▸ Work required
Below are some records. Print exactly the lines between the one holding "よくある質問 [menuitem] (564, 705)" and the one holding "How to Handle", inclusive, and nothing else.

Records drawn from a dataset:
/---
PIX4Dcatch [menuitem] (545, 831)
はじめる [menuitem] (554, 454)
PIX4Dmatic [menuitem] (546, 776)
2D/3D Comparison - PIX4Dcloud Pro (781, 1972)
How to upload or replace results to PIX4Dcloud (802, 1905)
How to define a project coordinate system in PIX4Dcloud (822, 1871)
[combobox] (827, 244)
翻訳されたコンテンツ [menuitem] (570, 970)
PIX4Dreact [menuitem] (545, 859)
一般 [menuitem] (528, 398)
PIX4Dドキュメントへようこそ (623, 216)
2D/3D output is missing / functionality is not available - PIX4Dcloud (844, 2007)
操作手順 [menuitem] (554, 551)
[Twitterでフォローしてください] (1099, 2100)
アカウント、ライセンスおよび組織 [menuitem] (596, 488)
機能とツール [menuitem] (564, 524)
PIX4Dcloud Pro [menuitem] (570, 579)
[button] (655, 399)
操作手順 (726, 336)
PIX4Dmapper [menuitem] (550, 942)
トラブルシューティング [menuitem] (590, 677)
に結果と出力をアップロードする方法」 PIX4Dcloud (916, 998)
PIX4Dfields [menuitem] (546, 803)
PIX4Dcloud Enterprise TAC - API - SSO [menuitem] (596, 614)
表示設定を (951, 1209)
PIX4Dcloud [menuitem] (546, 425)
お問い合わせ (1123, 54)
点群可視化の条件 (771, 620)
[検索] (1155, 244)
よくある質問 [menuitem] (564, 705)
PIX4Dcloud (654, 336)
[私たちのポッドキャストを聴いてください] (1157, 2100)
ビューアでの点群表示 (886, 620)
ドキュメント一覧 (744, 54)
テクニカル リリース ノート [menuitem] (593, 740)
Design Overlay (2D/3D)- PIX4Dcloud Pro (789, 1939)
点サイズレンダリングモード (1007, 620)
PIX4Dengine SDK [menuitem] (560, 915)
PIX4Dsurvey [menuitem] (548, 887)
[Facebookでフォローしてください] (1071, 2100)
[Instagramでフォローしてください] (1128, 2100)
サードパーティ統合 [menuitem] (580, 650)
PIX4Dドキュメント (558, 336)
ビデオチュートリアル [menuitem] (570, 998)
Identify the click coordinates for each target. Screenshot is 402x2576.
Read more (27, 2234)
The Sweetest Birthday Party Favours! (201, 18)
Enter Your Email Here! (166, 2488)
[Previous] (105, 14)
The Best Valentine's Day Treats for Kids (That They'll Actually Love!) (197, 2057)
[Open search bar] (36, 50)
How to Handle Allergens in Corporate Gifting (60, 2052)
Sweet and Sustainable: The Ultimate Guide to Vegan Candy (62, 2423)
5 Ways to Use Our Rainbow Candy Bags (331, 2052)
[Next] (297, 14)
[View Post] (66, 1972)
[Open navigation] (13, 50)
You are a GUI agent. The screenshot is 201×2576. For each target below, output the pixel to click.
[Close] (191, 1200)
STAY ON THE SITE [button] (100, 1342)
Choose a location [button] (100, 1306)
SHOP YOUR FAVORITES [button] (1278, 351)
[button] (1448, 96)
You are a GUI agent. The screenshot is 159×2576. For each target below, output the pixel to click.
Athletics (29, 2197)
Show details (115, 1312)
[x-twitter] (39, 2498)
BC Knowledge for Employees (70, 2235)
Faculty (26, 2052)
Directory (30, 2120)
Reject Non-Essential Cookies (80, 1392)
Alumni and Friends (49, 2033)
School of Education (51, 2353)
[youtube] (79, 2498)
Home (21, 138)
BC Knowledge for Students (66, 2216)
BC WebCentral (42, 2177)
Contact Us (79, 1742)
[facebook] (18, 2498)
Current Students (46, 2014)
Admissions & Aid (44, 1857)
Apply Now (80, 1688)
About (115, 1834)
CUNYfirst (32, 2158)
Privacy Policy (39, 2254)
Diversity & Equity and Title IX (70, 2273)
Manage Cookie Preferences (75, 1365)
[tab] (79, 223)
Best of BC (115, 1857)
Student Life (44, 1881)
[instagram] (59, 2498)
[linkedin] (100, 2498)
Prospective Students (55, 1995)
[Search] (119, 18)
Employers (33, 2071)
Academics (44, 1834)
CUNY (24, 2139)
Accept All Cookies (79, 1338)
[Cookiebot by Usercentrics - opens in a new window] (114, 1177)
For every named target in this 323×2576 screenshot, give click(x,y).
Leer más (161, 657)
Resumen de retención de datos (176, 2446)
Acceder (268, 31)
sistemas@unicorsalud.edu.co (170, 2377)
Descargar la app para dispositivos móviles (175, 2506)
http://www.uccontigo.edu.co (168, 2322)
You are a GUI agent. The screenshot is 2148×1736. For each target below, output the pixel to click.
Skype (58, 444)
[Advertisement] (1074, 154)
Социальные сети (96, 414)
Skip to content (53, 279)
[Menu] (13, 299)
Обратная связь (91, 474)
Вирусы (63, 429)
\---
▸ Answer
よくある質問 [menuitem] (564, 705)
PIX4Dcloud (654, 336)
[私たちのポッドキャストを聴いてください] (1157, 2100)
ビューアでの点群表示 (886, 620)
ドキュメント一覧 (744, 54)
テクニカル リリース ノート [menuitem] (593, 740)
Design Overlay (2D/3D)- PIX4Dcloud Pro (789, 1939)
点サイズレンダリングモード (1007, 620)
PIX4Dengine SDK [menuitem] (560, 915)
PIX4Dsurvey [menuitem] (548, 887)
[Facebookでフォローしてください] (1071, 2100)
[Instagramでフォローしてください] (1128, 2100)
サードパーティ統合 [menuitem] (580, 650)
PIX4Dドキュメント (558, 336)
ビデオチュートリアル [menuitem] (570, 998)
Identify the click coordinates for each target. Screenshot is 402x2576.
Read more (27, 2234)
The Sweetest Birthday Party Favours! (201, 18)
Enter Your Email Here! (166, 2488)
[Previous] (105, 14)
The Best Valentine's Day Treats for Kids (That They'll Actually Love!) (197, 2057)
[Open search bar] (36, 50)
How to Handle Allergens in Corporate Gifting (60, 2052)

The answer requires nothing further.